**Document excerpt**.
Segment Open

Example: The Dignity Restoration Project, also incubated at GDI, tests whether racial repair can strengthen trust, belonging, and democratic cohesion where public systems have caused harm. It focuses on communities in Detroit affected by predatory property tax practices, where residents were systematically overtaxed, lost their homes, and were blamed rather than acknowledged as wronged by the state. The project advances a model of repair that includes acknowledgment and apology, material compensation, structural change, and meaningful participation by affected residents. By centering agency—Detroiters help shape how repair and storytelling happen—it asks whether restoring dignity at the individual level can also rebuild trust in public institutions and strengthen social cohesion.
The work ahead
This line of inquiry has led us to begin incubating a portfolio of initiatives at GDI centered on dignity, compassion, and agency.
We are interested in efforts that treat these capacities not only as values to name, but as design requirements—visible in practice, embedded in policy, and real in people’s lives. Especially in places where legitimacy is fraying, we are curious about bold experiments to restore trust.
This work is emergent—we do not yet know all the forms it should take. If you are developing an idea that resonates with this framing, we would love to learn from you. If you are an entrepreneur building systems that honor dignity, compassion, and agency, we want to hear from you. And if you are a funder interested in investing in trust, we are eager to explore what co-investment and partnership could look like.
This newsletter is a place to think in public about these questions—to notice where trust is breaking down, to explore what repair might require, and to imagine systems worthy of the people they serve.
Further reading—and an invitation to expand it
The readings below are entry points into the evidence base behind the claims in this essay. They reflect where much formal research has been produced—largely within academic traditions of the Global North—and therefore the limits of how knowledge is typically recognized.
Part of the work ahead is expanding what counts as evidence, and whose ways of knowing shape how we design systems. I’m especially interested in work rooted in the Global South, Indigenous traditions, spiritual lineages, and practitioner wisdom. If you have recommendations that stretch this list, please share. I would genuinely love to learn from them.

Segment Closed

**Record extracts**.

Segment Open

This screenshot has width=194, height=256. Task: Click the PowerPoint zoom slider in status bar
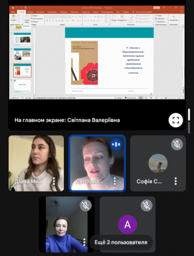[166, 98]
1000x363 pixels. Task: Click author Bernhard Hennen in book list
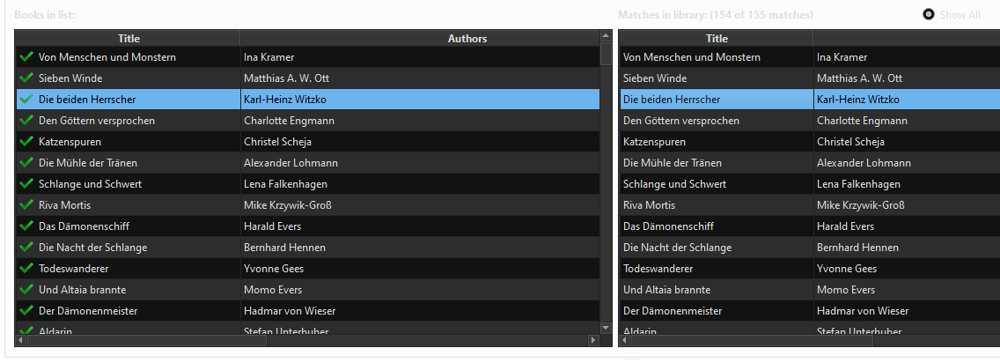pos(284,247)
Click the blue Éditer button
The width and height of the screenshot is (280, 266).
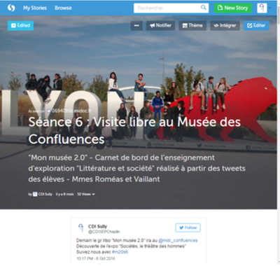coord(256,26)
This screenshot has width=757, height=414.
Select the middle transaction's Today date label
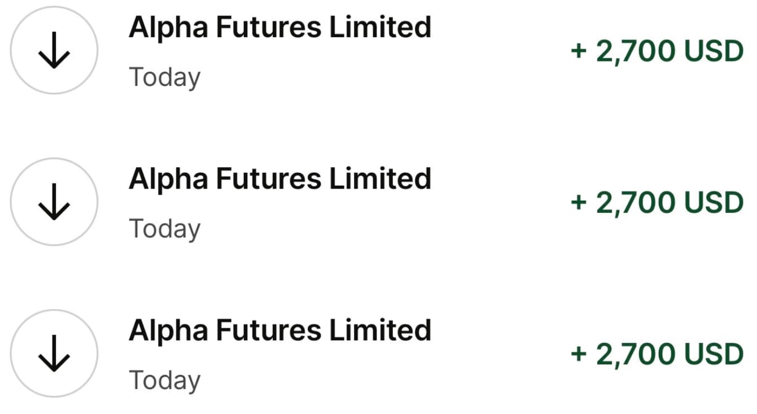tap(164, 229)
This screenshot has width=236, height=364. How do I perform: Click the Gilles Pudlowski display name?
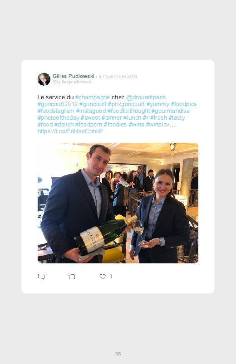73,76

Segment Closed

**Work item**. In the newsletter excerpt above, find the words "This newsletter is" and copy the text word for word from there through "is typically recognized.".

**Completed exercise**.
This newsletter is a place to think in public about these questions—to notice where trust is breaking down, to explore what repair might require, and to imagine systems worthy of the people they serve.
Further reading—and an invitation to expand it
The readings below are entry points into the evidence base behind the claims in this essay. They reflect where much formal research has been produced—largely within academic traditions of the Global North—and therefore the limits of how knowledge is typically recognized.